Monarchie und Alltag
Ligakönig FC Bayern löst beim 1:1 gegen Hertha BSC vielfältige Emotionen aus
Nach ihrem Gala-Auftritt in der Champions League zeigen die Münchner wieder ihr schwaches Ligagesicht. Für ein umstrittenes Remis reicht es dennoch in Berlin. Carlo Ancelotti hat nun wirklich schon viel erlebt in seiner langen Karriere. Unzählige Titel hat der 57-jährige Trainer gewonnen, darunter drei Siege in der Champions League und Meisterschaften in drei verschiedenen Ländern. Aber diesen 18. Februar 2017 wolle er sich im Kalender markieren, sagte der Italiener. Sein erster Ausflug nach Berlin hat ihn nachhaltig beeindruckt.
Kurz vor dem Abpfiff war Ancelotti überglücklich auf den Rasen gestürmt. Das Erstaunliche daran erklärte sein Torwart: »Es ist schon ungewöhnlich, wenn man sich mit dem FC Bayern hier über einen Punktgewinn so freut, als hätte man gewonnen«, sagte Manuel Neuer. Mit der letzten Aktion des Spiels hatte Robert Lewandowski das 1:1 gegen Hertha BSC erzielt.
Herthas Vladimir Darida suchte mit einigen Minuten Abstand zur turbulenten Schlussphase noch nach Worten: »Das ist sehr bitter.« Mehr fiel dem der Berliner Mittelfeldspieler nicht ein. Schon als der Vierte Offizielle Martin Thomsen an der Seitenlinie eine Nachspielzeit von fünf Minuten angezeigt hatte, gab es wütende Proteste im diesmal mit 76 667 Zuschauern ausverkauften Olympiastadion. Als Schiedsrichter Patrick Ittrich aber auch nach 95 Minuten noch nicht abpfiff, tobte Herthas Trainer Pal Dardai wild am Spielfeldrand. Eine Minute später traf Lewandowski – und die Atmosphäre kochte über.
Auf dem Platz gab es ein Handgemenge, nachdem Herthas Torwart Rune Jarstein den Ball vor lauter Frust Xabi Alonso in den Rücken geschossen hatte. Auch auf den Rängen, wo 20 000 Münchner Fans feierten, übertrieben es einige Berliner damit, ihren Unmut auszudrücken. Und so schlug die Laune von Carlo Ancelotti urplötzlich um. Als der Münchner Trainer die Treppen zu den Stadionkatakomben herunter schritt, zeigte er einigen Hertha-Fans den Mittelfinger. »Ja, ich habe diese Geste gemacht, aber ich bin vorher angespuckt worden«, erklärte er später.
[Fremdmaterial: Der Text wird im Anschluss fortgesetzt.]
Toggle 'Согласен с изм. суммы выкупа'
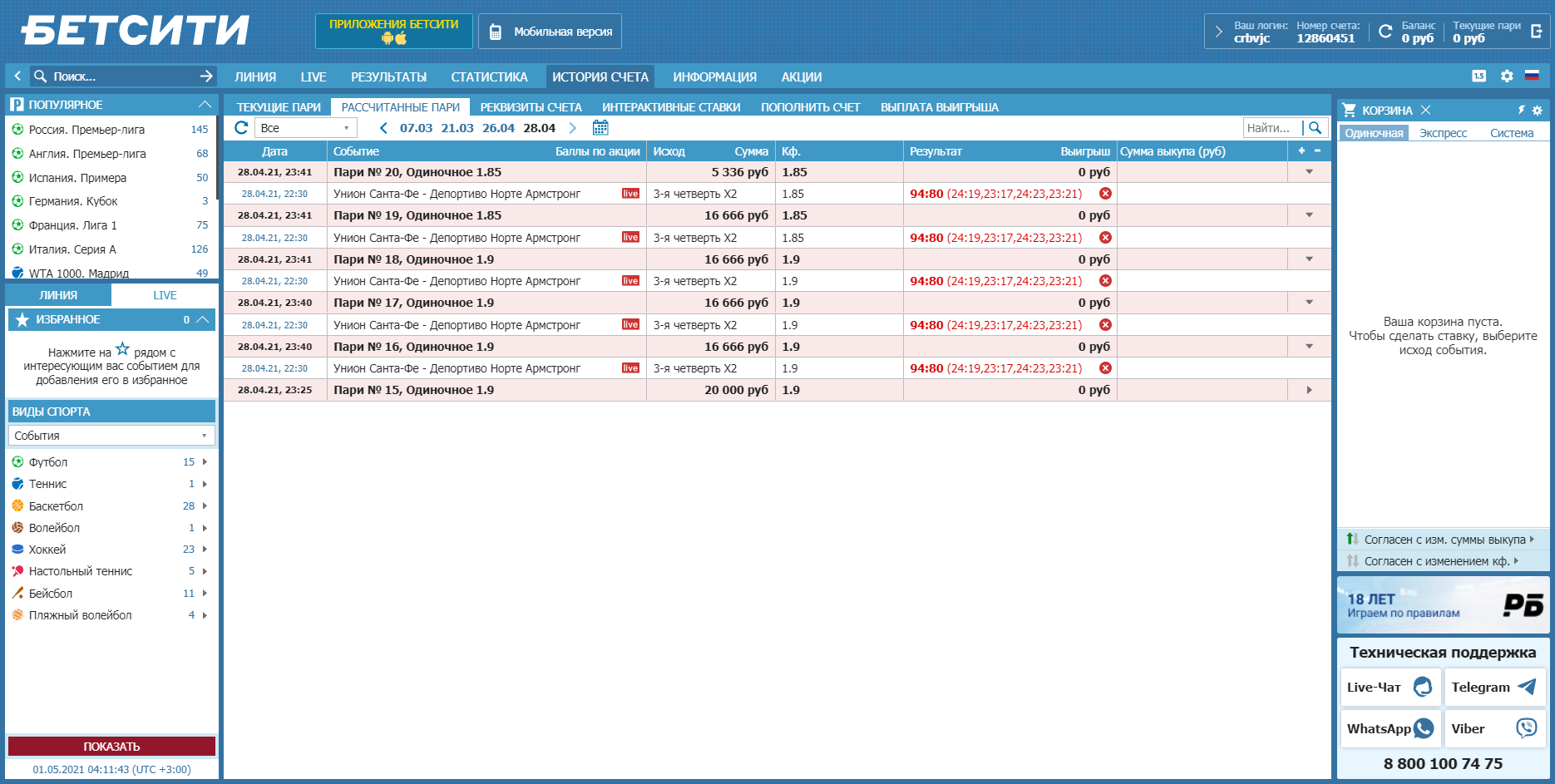Screen dimensions: 1555x784 pyautogui.click(x=1444, y=540)
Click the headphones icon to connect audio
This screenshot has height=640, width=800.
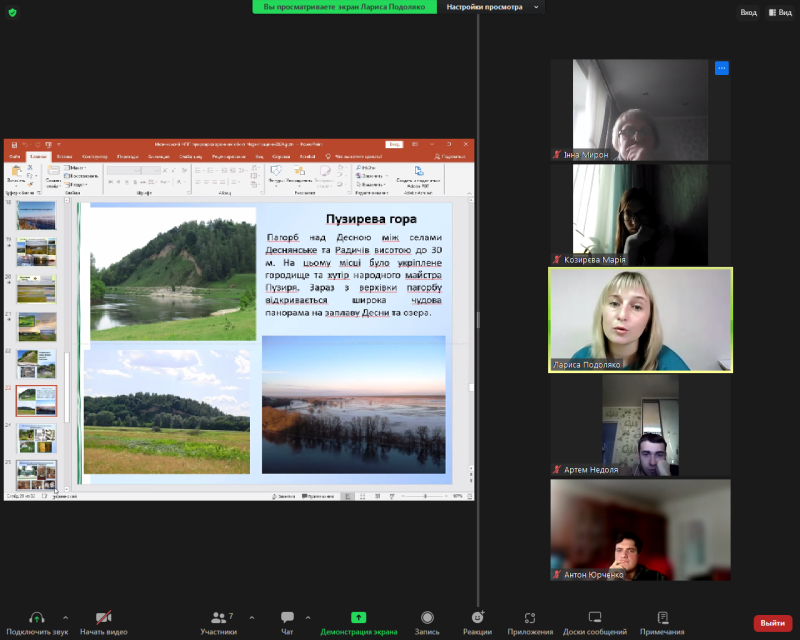point(37,618)
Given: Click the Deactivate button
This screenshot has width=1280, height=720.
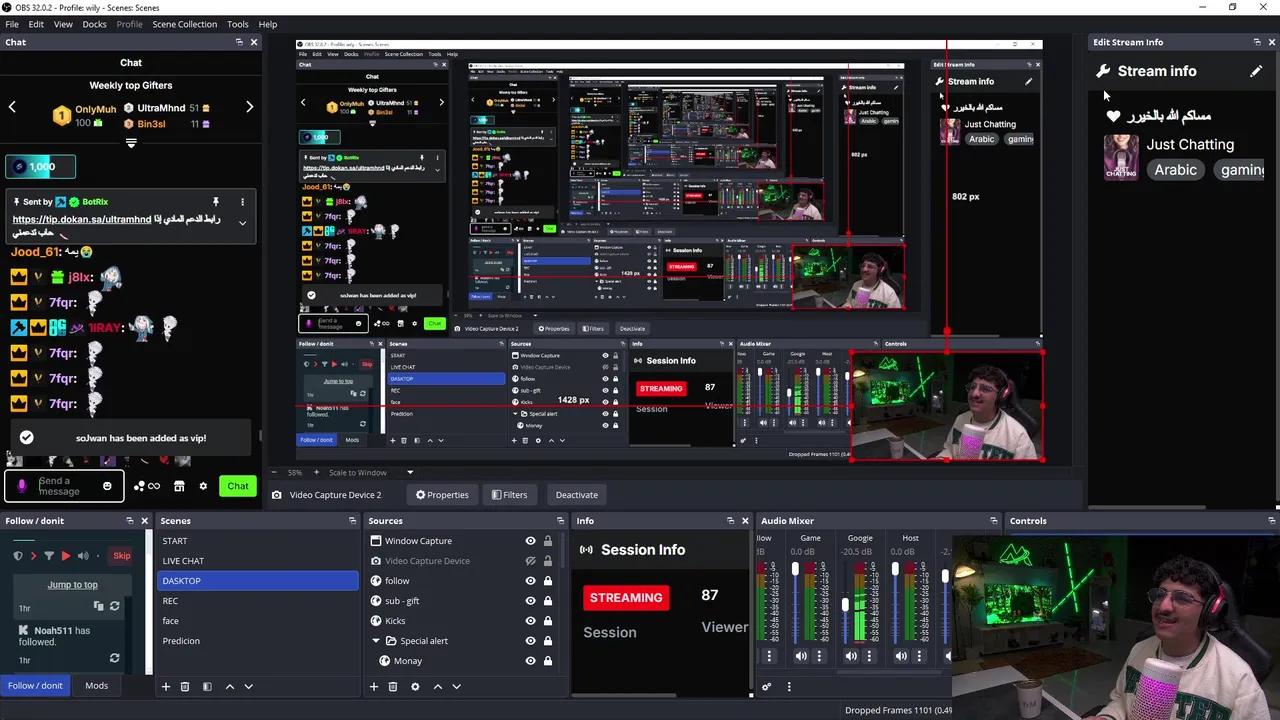Looking at the screenshot, I should pos(576,494).
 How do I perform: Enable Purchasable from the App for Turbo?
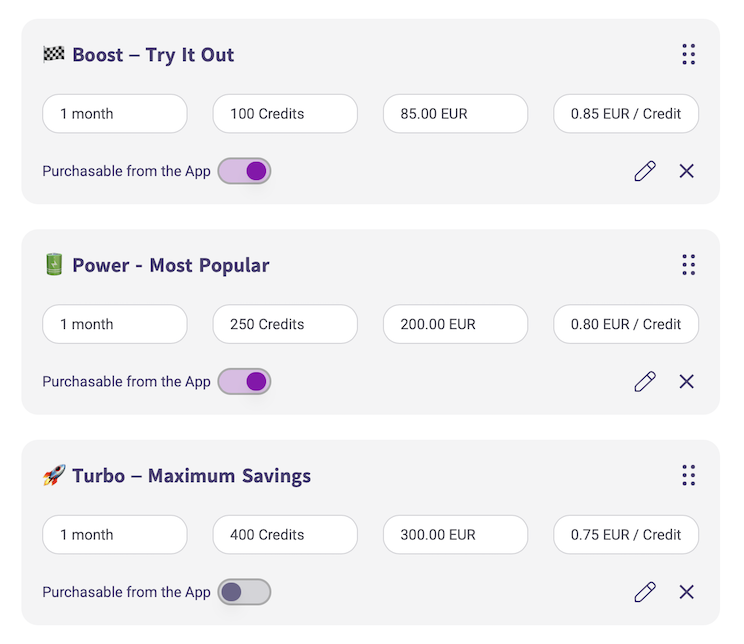pyautogui.click(x=244, y=592)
Das Fußballspiel an sich war nicht annähernd so aufregend. Die Berliner spielten wie immer: diszipliniert defensiv. Und das machten sie diesmal richtig gut. Mit viel Laufarbeit hielten sie die Räume im Zentrum, zwischen Mittelfeld und Abwehr, so eng, dass die Münchner dort nicht ein einziges Mal durchkamen und ihr Spiel immer wieder auf die Flügel verlagern mussten. Die beste Chance hatte der FC Bayern erst in der 89. Minute – nach einem Freistoß von David Alaba, den Hertha-Keeper Jarstein aber grandios parierte.
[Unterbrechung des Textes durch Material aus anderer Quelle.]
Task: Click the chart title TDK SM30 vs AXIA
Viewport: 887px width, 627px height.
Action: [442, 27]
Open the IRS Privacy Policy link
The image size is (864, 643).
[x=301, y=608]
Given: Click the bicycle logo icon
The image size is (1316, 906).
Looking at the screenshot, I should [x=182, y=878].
Abgesehen vom starken Auftritt am vergangenen Mittwoch beim 5:1 gegen Arsenal London in der Champions League, von dem Arjen Robben selbst »überrascht« war, spielten auch die Münchner wie immer: ohne zwingende Dominanz, schwerfällig und meist ideenlos in der Offensive und anfällig bei schnellen Kontern. Diese defensive Schwäche konnte Hertha BSC ein ums andere Mal nutzen und kam zu einigen Chancen. Der Führungstreffer fiel aber nach einer Stan- dardsituation. Vedad Ibisevic spitzelte den Ball in der 21. Minute nach einem Freistoß von Marvin Plattenhardt über die Linie.
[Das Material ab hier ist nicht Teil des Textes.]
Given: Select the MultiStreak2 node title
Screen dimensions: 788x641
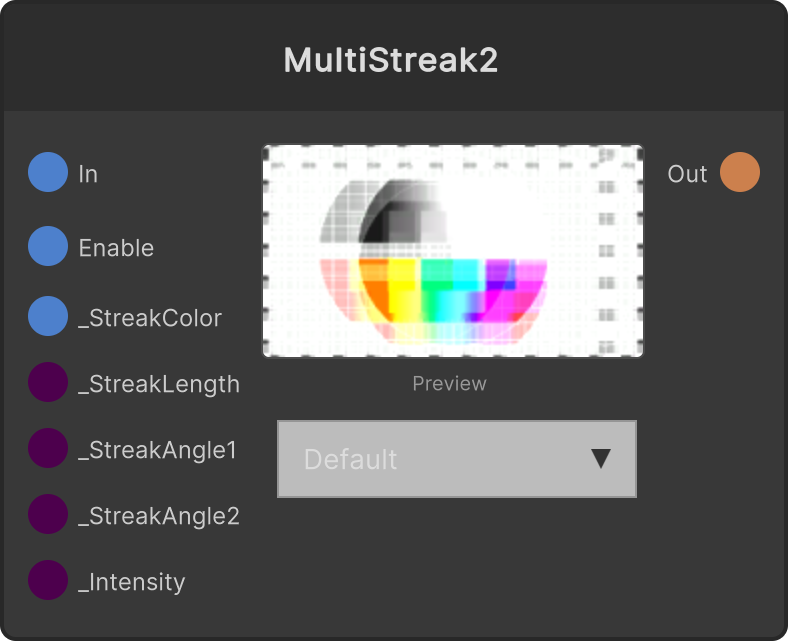Looking at the screenshot, I should coord(390,60).
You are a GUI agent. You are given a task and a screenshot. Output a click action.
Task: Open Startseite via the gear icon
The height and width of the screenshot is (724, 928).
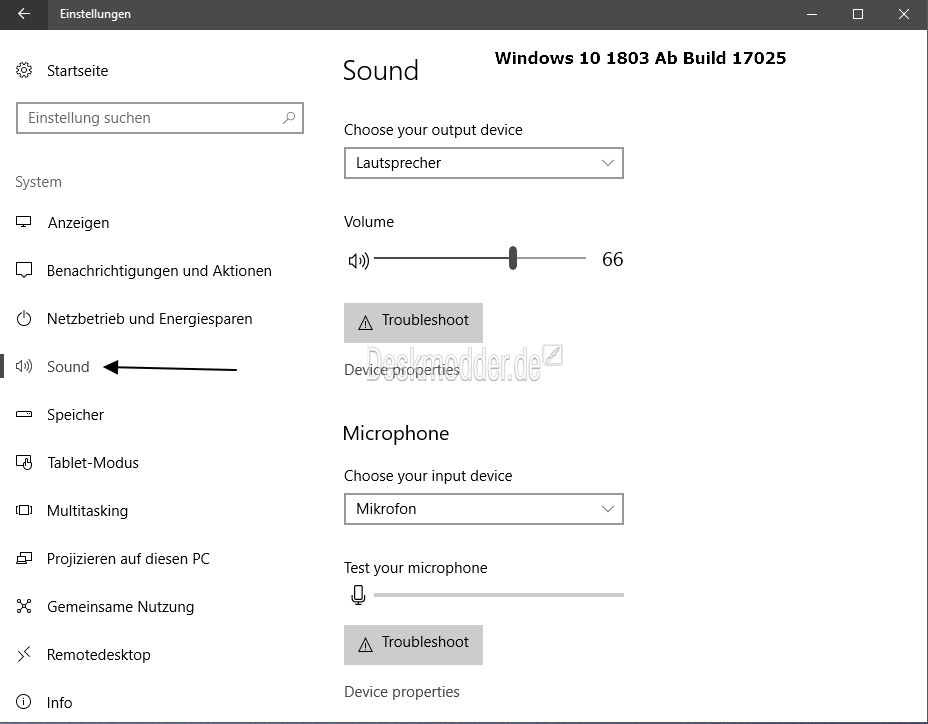tap(24, 70)

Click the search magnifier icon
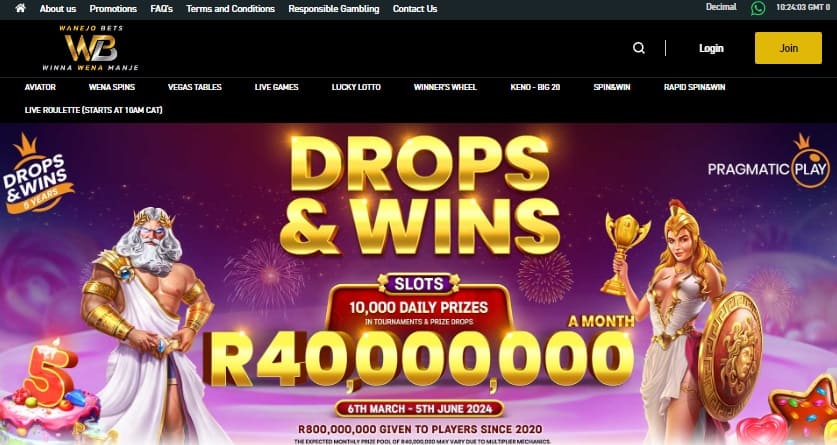coord(638,48)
Die Enttäuschung der Berliner über das Remis war nach dem starken Auftritt verständlich. »Wir sind traurig, weil ein Sieg nach 95 Minuten nicht unverdient gewesen wäre«, kritisierte Pal Dardai bei der Pressekonferenz noch die viel zu lange Nachspielzeit. Die Diskussion über einen »BayernBonus« ob des Münchner Treffers in der 96. Minute, die der Hertha-Trainer schon direkt nach dem Spiel angestoßen hatte, war aber zumindest am Sonnabend unangebracht. Einige Spielunterbrechungen in der zweiten Halbzeit durch Verletzungen, Behandlungen und allzu lange Aus- wechslungszeiten bei den Berlinern summieren sich eben.
Die Münchner sahen es positiv. Späte Tore wie zuletzt gegen Freiburg, Ingolstadt und nun in Berlin »sprechen für eine gute Mentalität der Mannschaft«, sagte Manuel Neuer. Der überschwängliche Jubel ist ebenso verständlich. Der FC Bayern sucht immer noch Form und Selbstverständnis und dabei hätte er nach dem Sieg gegen Arsenal London nichts weniger gebrauchen können als eine Niederlage. Gerade der Ligaalltag bereitet dem Rekordmeister Probleme, die er dank Pep Guardiola nicht mehr kannte. Und so war auch Carlo Ancelotti am Ende wieder »glücklich«. Wiederkommen nach Berlin will er auch – um sich die Stadt anzusehen.